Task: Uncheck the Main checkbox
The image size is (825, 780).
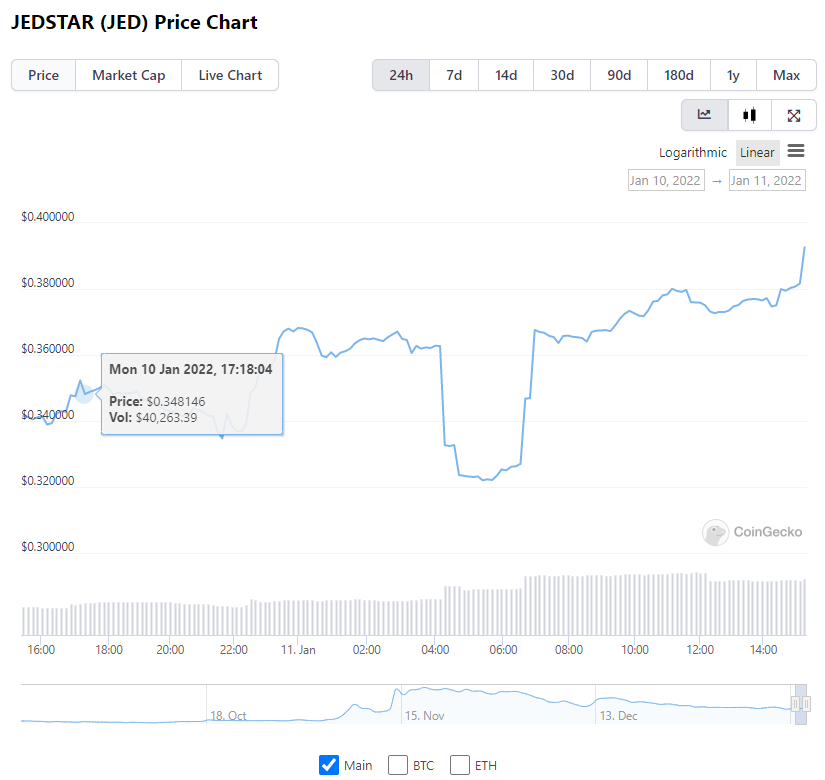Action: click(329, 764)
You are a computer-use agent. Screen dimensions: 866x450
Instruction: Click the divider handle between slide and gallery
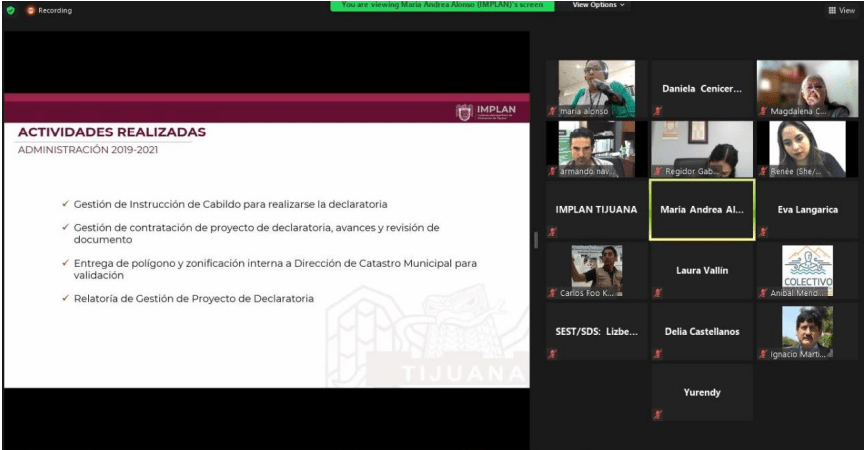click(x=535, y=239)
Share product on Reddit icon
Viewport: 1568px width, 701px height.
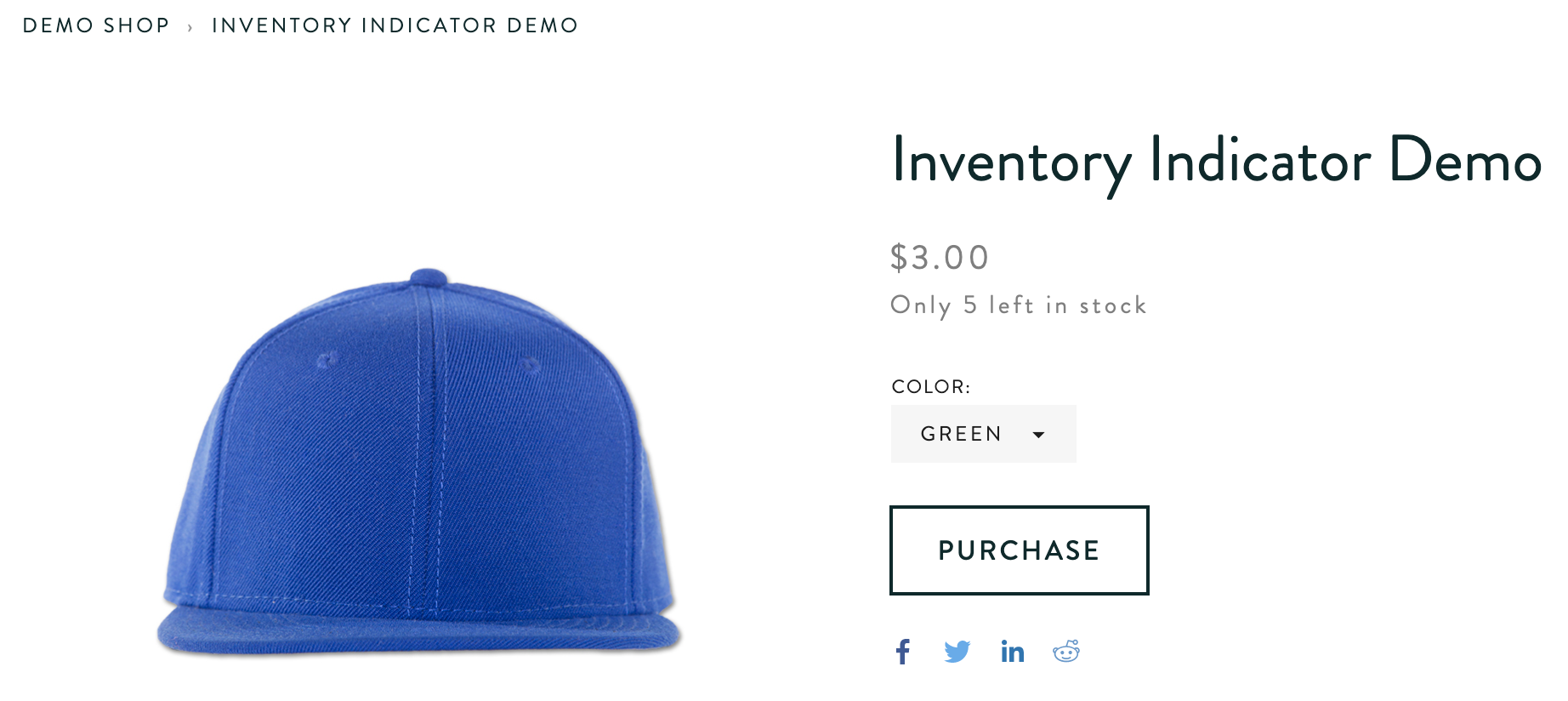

########

** HOW TO COMPLETE THIS TASK **
The expected output is every record above, copied exactly, without pictures.

** SOLUTION TO THIS PROBLEM **
Task: Uncheck the Main checkbox
The image size is (825, 780).
Action: click(329, 764)
You are a computer-use agent. Screen dimensions: 866x450
Instruction: Click the divider handle between slide and gallery
click(x=535, y=239)
Share product on Reddit icon
Viewport: 1568px width, 701px height.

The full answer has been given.